SUPPLIED DATA:
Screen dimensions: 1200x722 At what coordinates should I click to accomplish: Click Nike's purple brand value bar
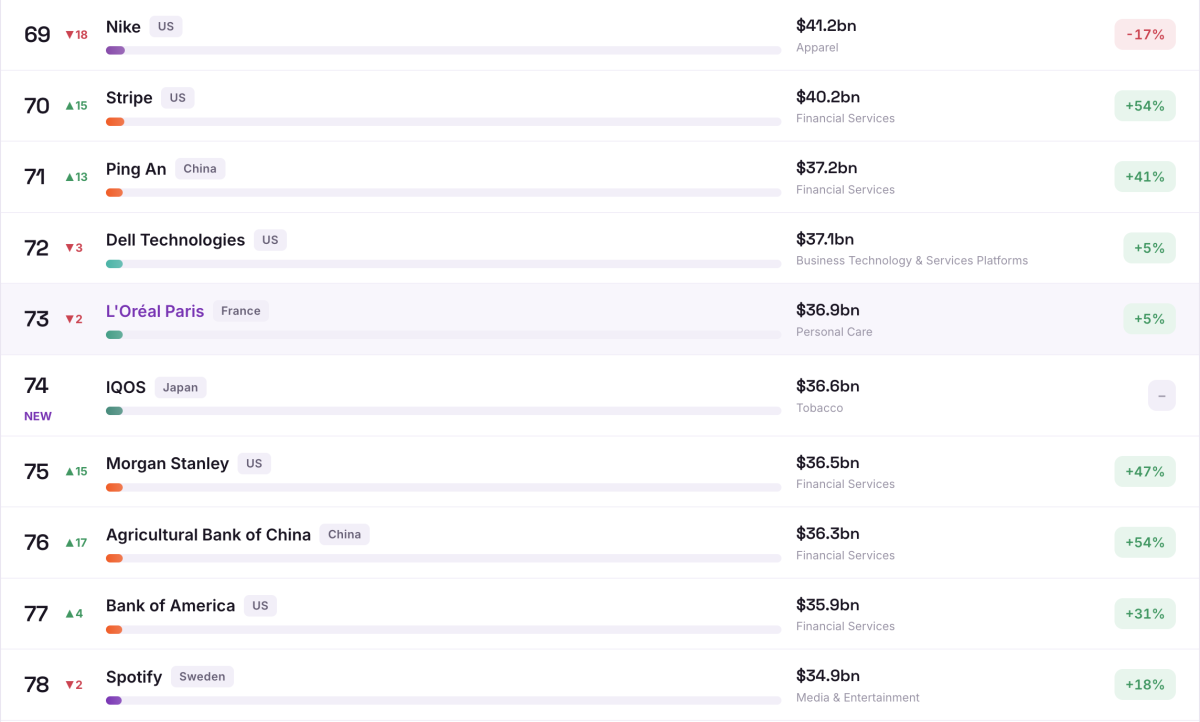pyautogui.click(x=115, y=50)
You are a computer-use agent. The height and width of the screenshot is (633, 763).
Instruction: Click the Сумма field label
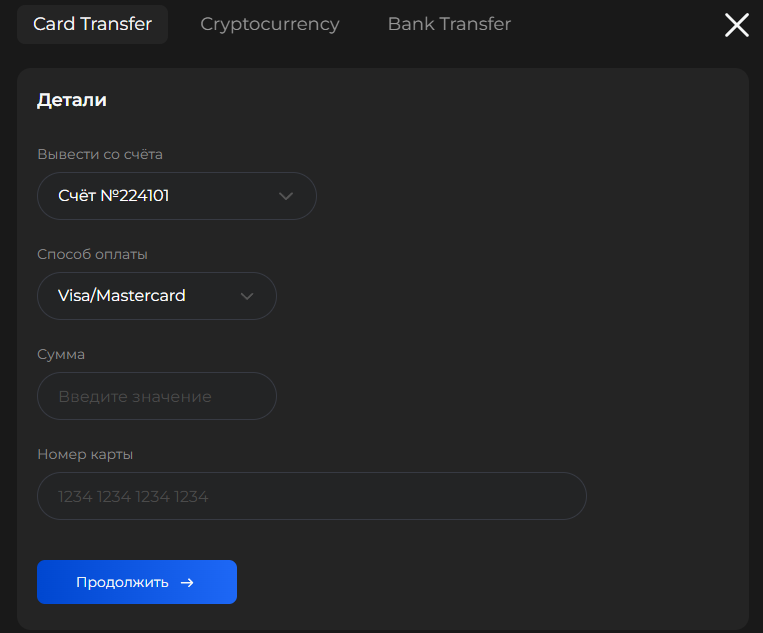tap(61, 354)
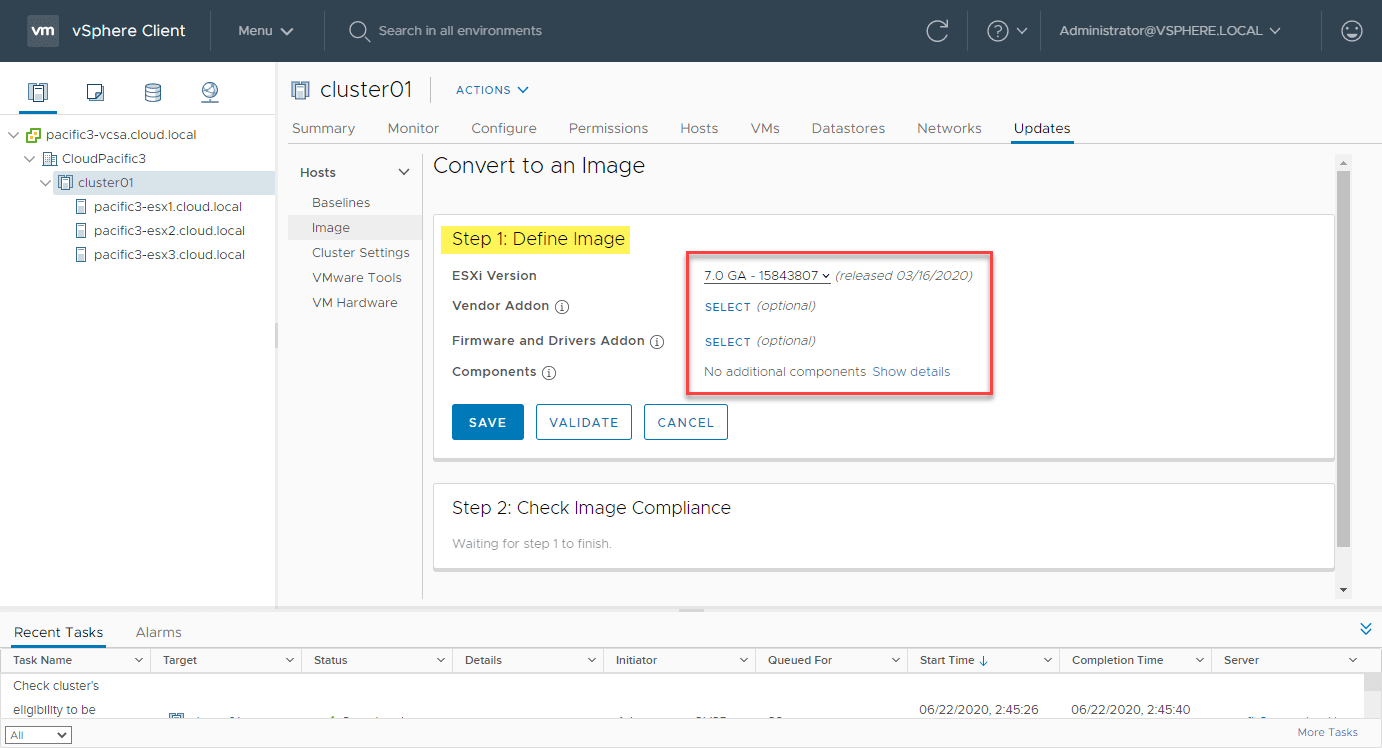This screenshot has width=1382, height=748.
Task: Select pacific3-esx2.cloud.local host in tree
Action: [x=168, y=231]
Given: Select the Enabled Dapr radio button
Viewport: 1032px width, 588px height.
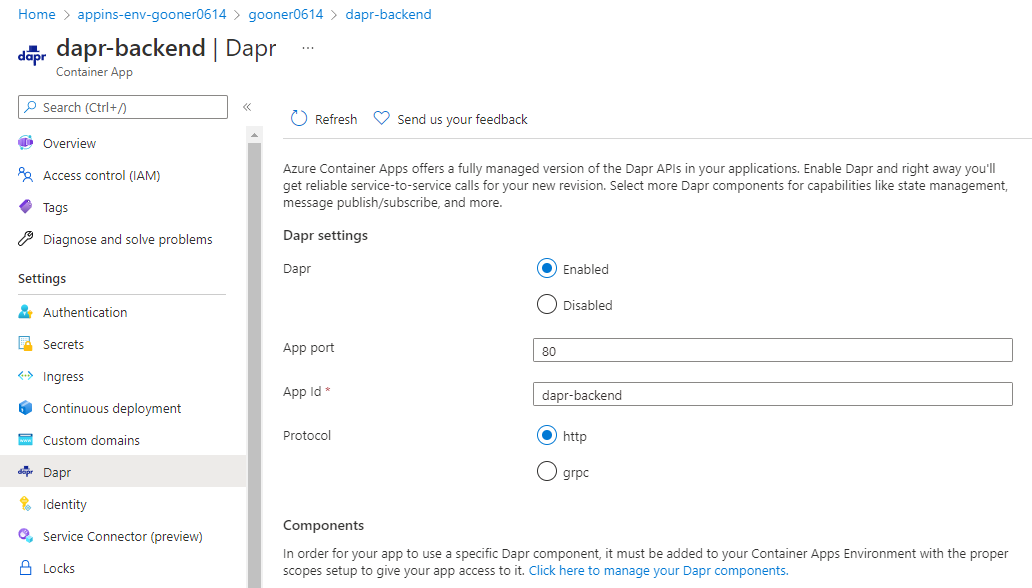Looking at the screenshot, I should [x=546, y=269].
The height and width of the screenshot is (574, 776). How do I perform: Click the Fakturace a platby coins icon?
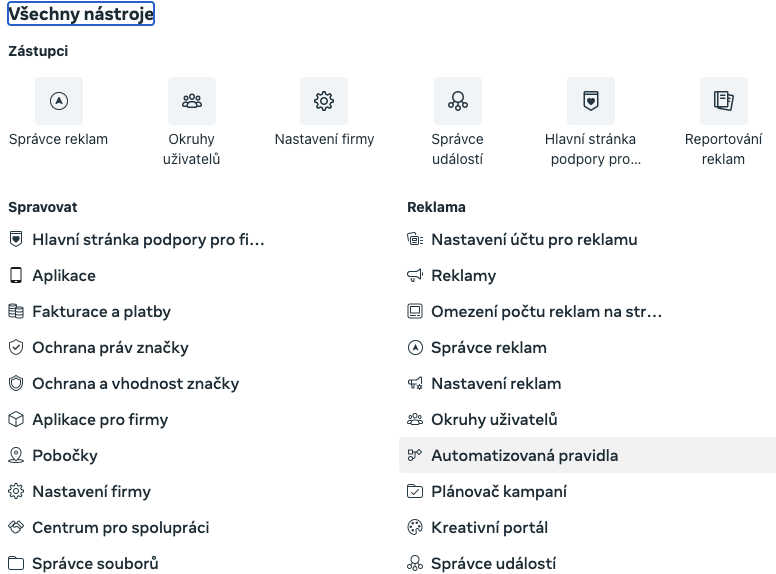(16, 311)
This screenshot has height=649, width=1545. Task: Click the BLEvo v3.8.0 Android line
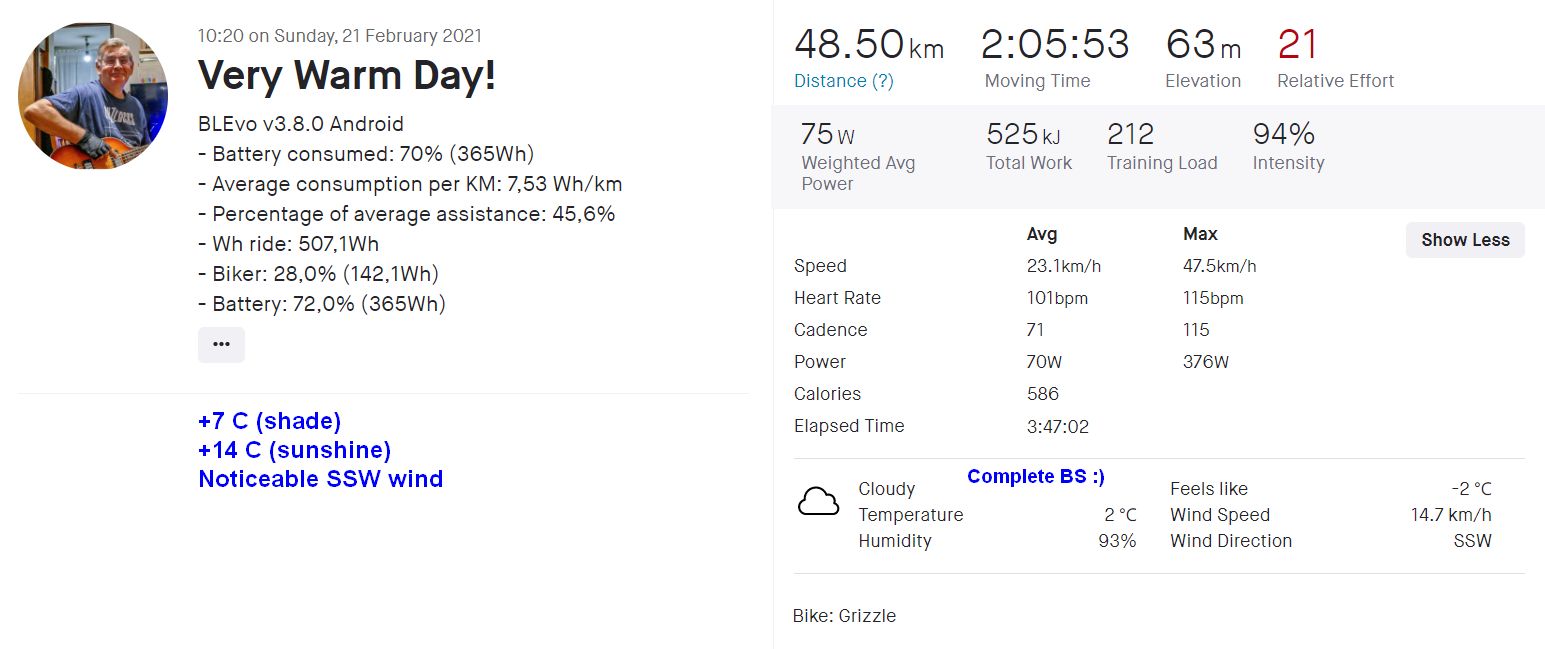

WHAT TO PRODUCE:
What should be set down is every line from the opening of the records through the line that contains "You are a computer-use", exactly, with pictures left out.

TASK OUTPUT:
Screen dimensions: 1200x722 At what coordinates should I click to accomplish: Click Nike's purple brand value bar
pyautogui.click(x=115, y=50)
You are a computer-use agent. The height and width of the screenshot is (633, 763).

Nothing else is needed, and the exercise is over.